== Segment start ==

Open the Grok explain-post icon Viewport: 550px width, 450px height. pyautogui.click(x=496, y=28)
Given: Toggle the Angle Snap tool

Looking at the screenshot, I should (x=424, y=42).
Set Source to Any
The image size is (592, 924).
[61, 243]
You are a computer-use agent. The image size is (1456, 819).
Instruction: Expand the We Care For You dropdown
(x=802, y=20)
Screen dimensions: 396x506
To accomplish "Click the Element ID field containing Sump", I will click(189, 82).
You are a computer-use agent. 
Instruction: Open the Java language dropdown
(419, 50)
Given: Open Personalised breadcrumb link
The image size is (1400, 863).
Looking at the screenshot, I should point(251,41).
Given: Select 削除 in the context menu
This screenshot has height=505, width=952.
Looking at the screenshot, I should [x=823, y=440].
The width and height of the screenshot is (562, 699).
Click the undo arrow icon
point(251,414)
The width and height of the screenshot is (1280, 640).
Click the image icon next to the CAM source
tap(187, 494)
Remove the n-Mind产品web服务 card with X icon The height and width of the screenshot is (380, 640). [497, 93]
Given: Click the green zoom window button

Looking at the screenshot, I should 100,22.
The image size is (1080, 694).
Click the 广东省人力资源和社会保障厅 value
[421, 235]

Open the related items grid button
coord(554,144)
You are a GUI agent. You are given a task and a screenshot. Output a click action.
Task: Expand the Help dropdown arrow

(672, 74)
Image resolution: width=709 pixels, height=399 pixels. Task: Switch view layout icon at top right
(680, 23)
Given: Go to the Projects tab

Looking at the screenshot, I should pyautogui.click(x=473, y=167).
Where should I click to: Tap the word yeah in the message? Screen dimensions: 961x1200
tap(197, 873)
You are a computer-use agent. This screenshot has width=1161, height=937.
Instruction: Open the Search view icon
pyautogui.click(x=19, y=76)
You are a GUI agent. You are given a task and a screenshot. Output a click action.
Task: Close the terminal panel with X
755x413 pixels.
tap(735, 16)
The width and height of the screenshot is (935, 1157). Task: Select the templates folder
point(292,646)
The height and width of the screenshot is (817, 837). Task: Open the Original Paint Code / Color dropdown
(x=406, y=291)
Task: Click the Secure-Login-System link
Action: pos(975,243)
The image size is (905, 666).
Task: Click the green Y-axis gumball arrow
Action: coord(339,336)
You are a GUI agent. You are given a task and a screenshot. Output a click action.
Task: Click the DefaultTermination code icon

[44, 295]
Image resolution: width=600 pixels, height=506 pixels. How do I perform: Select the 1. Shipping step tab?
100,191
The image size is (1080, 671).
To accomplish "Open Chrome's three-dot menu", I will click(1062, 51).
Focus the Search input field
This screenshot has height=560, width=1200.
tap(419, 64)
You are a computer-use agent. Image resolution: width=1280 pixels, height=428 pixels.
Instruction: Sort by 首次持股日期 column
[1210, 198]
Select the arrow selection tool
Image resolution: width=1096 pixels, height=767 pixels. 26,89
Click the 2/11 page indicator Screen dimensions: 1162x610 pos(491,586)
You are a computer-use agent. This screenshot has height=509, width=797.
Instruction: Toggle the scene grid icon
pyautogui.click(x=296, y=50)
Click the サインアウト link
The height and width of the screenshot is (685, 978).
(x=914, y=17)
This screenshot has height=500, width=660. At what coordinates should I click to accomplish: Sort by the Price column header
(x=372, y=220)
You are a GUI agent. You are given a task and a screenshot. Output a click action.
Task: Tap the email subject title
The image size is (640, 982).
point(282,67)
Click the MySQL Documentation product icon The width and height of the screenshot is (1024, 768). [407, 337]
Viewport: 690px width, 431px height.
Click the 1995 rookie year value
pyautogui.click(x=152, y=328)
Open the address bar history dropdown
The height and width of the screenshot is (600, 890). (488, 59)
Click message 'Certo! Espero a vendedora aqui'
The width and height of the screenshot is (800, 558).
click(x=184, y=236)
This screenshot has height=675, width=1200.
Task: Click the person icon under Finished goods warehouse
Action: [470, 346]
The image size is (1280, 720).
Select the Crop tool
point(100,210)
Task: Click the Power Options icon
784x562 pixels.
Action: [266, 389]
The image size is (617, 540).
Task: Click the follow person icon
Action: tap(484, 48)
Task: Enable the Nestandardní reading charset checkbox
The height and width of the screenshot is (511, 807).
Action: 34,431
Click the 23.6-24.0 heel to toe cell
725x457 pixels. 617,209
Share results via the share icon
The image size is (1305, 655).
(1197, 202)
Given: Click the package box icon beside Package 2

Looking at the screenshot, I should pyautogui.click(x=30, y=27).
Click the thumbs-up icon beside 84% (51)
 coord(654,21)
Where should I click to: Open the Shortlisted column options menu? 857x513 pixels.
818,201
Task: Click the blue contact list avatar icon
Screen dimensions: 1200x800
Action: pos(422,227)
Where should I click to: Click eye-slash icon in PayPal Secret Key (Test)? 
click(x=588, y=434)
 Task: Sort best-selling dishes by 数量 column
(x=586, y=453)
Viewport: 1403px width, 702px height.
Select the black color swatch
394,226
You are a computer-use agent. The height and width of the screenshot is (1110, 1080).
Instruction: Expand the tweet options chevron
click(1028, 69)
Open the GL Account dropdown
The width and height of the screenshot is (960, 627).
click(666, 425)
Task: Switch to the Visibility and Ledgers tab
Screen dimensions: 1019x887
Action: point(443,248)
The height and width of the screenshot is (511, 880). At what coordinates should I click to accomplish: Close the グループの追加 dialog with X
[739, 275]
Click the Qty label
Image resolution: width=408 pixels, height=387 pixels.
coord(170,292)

== Segment end ==

> _ASSIGNMENT_:
Your output must be one number: how many lines of the listing include "agent".

> _EXERCISE SOLUTION_:
10